Return the entries below word for word, from the line with "Viewport: 598px width, 444px" up to and including the line with "[1004, 526]".
[START MATERIAL FOR THIS EXERCISE]
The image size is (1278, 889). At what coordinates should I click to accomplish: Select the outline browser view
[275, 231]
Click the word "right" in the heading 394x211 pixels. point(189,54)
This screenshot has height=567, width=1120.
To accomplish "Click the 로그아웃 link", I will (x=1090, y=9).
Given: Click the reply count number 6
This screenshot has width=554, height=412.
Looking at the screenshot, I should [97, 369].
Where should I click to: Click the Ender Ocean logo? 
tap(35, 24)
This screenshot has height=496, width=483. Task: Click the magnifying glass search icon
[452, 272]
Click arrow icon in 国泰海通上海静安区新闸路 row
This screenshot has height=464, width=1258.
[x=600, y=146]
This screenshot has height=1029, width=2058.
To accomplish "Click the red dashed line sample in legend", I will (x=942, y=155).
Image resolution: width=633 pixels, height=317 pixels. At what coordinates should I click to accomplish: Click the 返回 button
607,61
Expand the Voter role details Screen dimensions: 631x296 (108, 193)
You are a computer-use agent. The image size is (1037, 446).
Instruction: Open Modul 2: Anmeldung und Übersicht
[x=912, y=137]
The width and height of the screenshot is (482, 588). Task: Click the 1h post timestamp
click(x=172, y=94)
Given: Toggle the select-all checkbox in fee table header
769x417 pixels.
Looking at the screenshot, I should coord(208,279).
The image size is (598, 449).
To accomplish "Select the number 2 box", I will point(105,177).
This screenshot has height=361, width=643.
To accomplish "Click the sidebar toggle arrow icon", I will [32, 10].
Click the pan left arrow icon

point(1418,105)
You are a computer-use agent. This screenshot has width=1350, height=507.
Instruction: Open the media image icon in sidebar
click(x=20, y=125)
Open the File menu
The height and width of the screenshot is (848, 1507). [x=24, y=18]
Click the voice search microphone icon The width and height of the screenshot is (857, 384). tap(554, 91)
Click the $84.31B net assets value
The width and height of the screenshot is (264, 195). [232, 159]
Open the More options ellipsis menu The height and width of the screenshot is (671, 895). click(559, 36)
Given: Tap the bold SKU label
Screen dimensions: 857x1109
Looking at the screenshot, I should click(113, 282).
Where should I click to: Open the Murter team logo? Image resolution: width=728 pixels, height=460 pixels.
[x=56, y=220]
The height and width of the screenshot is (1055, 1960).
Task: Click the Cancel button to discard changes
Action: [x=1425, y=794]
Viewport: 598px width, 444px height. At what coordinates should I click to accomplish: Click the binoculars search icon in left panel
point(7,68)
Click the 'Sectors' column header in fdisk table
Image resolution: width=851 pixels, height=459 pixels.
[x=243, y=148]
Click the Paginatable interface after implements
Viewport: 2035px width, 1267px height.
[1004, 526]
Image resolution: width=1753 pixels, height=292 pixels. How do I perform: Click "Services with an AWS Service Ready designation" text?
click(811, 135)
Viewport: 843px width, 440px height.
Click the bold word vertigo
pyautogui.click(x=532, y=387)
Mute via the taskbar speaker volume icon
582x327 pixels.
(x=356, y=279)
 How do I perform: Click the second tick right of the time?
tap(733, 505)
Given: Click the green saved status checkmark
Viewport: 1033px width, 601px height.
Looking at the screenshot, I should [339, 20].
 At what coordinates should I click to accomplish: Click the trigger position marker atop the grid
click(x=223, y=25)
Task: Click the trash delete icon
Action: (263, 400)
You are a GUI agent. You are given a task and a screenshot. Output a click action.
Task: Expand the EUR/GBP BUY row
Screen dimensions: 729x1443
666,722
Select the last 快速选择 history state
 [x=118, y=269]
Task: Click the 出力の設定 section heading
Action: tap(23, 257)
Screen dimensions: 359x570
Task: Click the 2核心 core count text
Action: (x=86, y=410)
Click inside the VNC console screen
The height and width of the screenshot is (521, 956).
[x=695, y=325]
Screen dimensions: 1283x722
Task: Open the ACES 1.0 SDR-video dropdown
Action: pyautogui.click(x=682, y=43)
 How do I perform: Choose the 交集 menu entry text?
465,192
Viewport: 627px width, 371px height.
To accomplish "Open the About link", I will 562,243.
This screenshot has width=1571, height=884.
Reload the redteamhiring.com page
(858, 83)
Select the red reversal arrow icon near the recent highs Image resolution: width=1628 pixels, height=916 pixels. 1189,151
[END MATERIAL FOR THIS EXERCISE]
**REPLY TO THE EXERCISE**
Viewport: 598px width, 444px height. At what coordinates should I click to accomplish: Click the binoculars search icon in left panel
point(7,68)
Click the 'Sectors' column header in fdisk table
Image resolution: width=851 pixels, height=459 pixels.
[x=243, y=148]
Click the Paginatable interface after implements
Viewport: 2035px width, 1267px height.
[1004, 526]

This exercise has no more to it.